======== DATASET CONTENT
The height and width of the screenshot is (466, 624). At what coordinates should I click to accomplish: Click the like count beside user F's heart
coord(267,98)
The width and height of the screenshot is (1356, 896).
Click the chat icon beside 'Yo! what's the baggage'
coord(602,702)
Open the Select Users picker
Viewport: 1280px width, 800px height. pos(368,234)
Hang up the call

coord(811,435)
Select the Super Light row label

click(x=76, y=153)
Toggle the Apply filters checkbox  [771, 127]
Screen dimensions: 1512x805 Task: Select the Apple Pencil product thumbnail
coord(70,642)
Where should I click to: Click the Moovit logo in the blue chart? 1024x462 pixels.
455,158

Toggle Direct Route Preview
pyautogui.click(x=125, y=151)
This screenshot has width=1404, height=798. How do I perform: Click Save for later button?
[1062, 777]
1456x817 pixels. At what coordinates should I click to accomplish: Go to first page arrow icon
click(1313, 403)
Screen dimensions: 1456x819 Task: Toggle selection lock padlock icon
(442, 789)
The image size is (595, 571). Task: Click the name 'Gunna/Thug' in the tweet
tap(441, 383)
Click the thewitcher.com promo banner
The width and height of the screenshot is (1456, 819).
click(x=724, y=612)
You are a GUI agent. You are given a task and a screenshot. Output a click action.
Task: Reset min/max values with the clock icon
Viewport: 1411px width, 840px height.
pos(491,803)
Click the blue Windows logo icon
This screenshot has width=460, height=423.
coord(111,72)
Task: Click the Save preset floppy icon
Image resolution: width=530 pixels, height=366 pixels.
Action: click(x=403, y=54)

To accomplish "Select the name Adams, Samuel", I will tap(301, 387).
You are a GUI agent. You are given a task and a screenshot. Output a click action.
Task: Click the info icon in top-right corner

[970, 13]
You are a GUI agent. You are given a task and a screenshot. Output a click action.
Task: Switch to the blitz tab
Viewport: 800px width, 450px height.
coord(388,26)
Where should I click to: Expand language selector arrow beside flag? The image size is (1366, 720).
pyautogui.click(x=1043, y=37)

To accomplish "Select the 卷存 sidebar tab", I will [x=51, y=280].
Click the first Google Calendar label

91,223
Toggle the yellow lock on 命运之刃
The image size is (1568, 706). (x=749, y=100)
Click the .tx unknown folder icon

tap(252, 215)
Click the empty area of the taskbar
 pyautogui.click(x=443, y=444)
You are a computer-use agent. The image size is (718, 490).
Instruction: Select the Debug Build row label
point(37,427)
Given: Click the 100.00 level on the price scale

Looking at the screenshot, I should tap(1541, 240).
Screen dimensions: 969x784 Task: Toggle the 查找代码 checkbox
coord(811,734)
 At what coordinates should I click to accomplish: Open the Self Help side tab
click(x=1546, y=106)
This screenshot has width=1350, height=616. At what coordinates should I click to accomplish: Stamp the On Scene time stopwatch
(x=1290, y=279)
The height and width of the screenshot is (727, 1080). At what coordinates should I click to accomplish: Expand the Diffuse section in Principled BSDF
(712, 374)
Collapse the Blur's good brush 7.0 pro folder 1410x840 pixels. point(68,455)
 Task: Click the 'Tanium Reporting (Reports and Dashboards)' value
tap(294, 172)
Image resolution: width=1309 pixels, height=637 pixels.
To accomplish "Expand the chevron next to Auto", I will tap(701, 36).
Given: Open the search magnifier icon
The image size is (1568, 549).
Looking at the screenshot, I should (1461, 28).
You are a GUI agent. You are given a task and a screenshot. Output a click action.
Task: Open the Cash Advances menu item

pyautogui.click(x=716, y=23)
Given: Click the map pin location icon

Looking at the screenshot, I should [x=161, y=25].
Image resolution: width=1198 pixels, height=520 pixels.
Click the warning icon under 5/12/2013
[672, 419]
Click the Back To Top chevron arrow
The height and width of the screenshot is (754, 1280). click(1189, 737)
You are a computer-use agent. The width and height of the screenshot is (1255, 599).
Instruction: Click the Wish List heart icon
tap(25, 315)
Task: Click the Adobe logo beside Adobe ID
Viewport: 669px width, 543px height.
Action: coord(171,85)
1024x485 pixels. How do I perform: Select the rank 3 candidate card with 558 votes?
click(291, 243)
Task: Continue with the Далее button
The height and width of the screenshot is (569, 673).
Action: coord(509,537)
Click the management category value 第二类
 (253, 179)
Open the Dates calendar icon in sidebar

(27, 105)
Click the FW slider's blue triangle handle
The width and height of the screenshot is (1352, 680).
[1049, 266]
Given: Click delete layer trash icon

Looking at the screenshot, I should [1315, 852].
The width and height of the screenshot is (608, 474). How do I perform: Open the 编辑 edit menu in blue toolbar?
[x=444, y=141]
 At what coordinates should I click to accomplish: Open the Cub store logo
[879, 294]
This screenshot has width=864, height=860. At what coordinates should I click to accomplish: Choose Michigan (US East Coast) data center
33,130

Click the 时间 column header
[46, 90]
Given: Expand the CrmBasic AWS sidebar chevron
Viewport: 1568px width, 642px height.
================
Copy out all of the lines above without changing anything.

The height and width of the screenshot is (466, 624). At what coordinates should I click to accomplish: Click the like count beside user F's heart
coord(267,98)
The width and height of the screenshot is (1356, 896).
Click the chat icon beside 'Yo! what's the baggage'
coord(602,702)
Open the Select Users picker
Viewport: 1280px width, 800px height. pos(368,234)
Hang up the call

coord(811,435)
Select the Super Light row label

click(x=76, y=153)
Toggle the Apply filters checkbox  [771, 127]
Screen dimensions: 1512x805 Task: Select the Apple Pencil product thumbnail
coord(70,642)
Where should I click to: Click the Moovit logo in the blue chart? 1024x462 pixels.
455,158

Toggle Direct Route Preview
pyautogui.click(x=125, y=151)
This screenshot has width=1404, height=798. How do I perform: Click Save for later button?
[1062, 777]
1456x817 pixels. At what coordinates should I click to accomplish: Go to first page arrow icon
click(1313, 403)
Screen dimensions: 1456x819 Task: Toggle selection lock padlock icon
(442, 789)
The image size is (595, 571). Task: Click the name 'Gunna/Thug' in the tweet
tap(441, 383)
Click the thewitcher.com promo banner
The width and height of the screenshot is (1456, 819).
click(x=724, y=612)
You are a GUI agent. You are given a task and a screenshot. Output a click action.
Task: Reset min/max values with the clock icon
Viewport: 1411px width, 840px height.
pos(491,803)
Click the blue Windows logo icon
This screenshot has width=460, height=423.
coord(111,72)
Task: Click the Save preset floppy icon
Image resolution: width=530 pixels, height=366 pixels.
Action: click(x=403, y=54)

To accomplish "Select the name Adams, Samuel", I will tap(301, 387).
You are a GUI agent. You are given a task and a screenshot. Output a click action.
Task: Click the info icon in top-right corner

[970, 13]
You are a GUI agent. You are given a task and a screenshot. Output a click action.
Task: Switch to the blitz tab
Viewport: 800px width, 450px height.
coord(388,26)
Where should I click to: Expand language selector arrow beside flag? The image size is (1366, 720).
pyautogui.click(x=1043, y=37)

To accomplish "Select the 卷存 sidebar tab", I will [x=51, y=280].
Click the first Google Calendar label

91,223
Toggle the yellow lock on 命运之刃
The image size is (1568, 706). (x=749, y=100)
Click the .tx unknown folder icon

tap(252, 215)
Click the empty area of the taskbar
 pyautogui.click(x=443, y=444)
You are a computer-use agent. The image size is (718, 490).
Instruction: Select the Debug Build row label
point(37,427)
Given: Click the 100.00 level on the price scale

Looking at the screenshot, I should tap(1541, 240).
Screen dimensions: 969x784 Task: Toggle the 查找代码 checkbox
coord(811,734)
 At what coordinates should I click to accomplish: Open the Self Help side tab
click(x=1546, y=106)
This screenshot has width=1350, height=616. At what coordinates should I click to accomplish: Stamp the On Scene time stopwatch
(x=1290, y=279)
The height and width of the screenshot is (727, 1080). At what coordinates should I click to accomplish: Expand the Diffuse section in Principled BSDF
(712, 374)
Collapse the Blur's good brush 7.0 pro folder 1410x840 pixels. point(68,455)
 Task: Click the 'Tanium Reporting (Reports and Dashboards)' value
tap(294, 172)
Image resolution: width=1309 pixels, height=637 pixels.
To accomplish "Expand the chevron next to Auto", I will tap(701, 36).
Given: Open the search magnifier icon
The image size is (1568, 549).
Looking at the screenshot, I should (1461, 28).
You are a GUI agent. You are given a task and a screenshot. Output a click action.
Task: Open the Cash Advances menu item

pyautogui.click(x=716, y=23)
Given: Click the map pin location icon

Looking at the screenshot, I should [x=161, y=25].
Image resolution: width=1198 pixels, height=520 pixels.
Click the warning icon under 5/12/2013
[672, 419]
Click the Back To Top chevron arrow
The height and width of the screenshot is (754, 1280). click(1189, 737)
You are a computer-use agent. The width and height of the screenshot is (1255, 599).
Instruction: Click the Wish List heart icon
tap(25, 315)
Task: Click the Adobe logo beside Adobe ID
Viewport: 669px width, 543px height.
Action: coord(171,85)
1024x485 pixels. How do I perform: Select the rank 3 candidate card with 558 votes?
click(291, 243)
Task: Continue with the Далее button
The height and width of the screenshot is (569, 673).
Action: coord(509,537)
Click the management category value 第二类
 (253, 179)
Open the Dates calendar icon in sidebar

(27, 105)
Click the FW slider's blue triangle handle
The width and height of the screenshot is (1352, 680).
[1049, 266]
Given: Click delete layer trash icon

Looking at the screenshot, I should [1315, 852].
The width and height of the screenshot is (608, 474). How do I perform: Open the 编辑 edit menu in blue toolbar?
[x=444, y=141]
 At what coordinates should I click to accomplish: Open the Cub store logo
[879, 294]
This screenshot has width=864, height=860. At what coordinates should I click to accomplish: Choose Michigan (US East Coast) data center
33,130

Click the 时间 column header
[46, 90]
Given: Expand the CrmBasic AWS sidebar chevron
Viewport: 1568px width, 642px height.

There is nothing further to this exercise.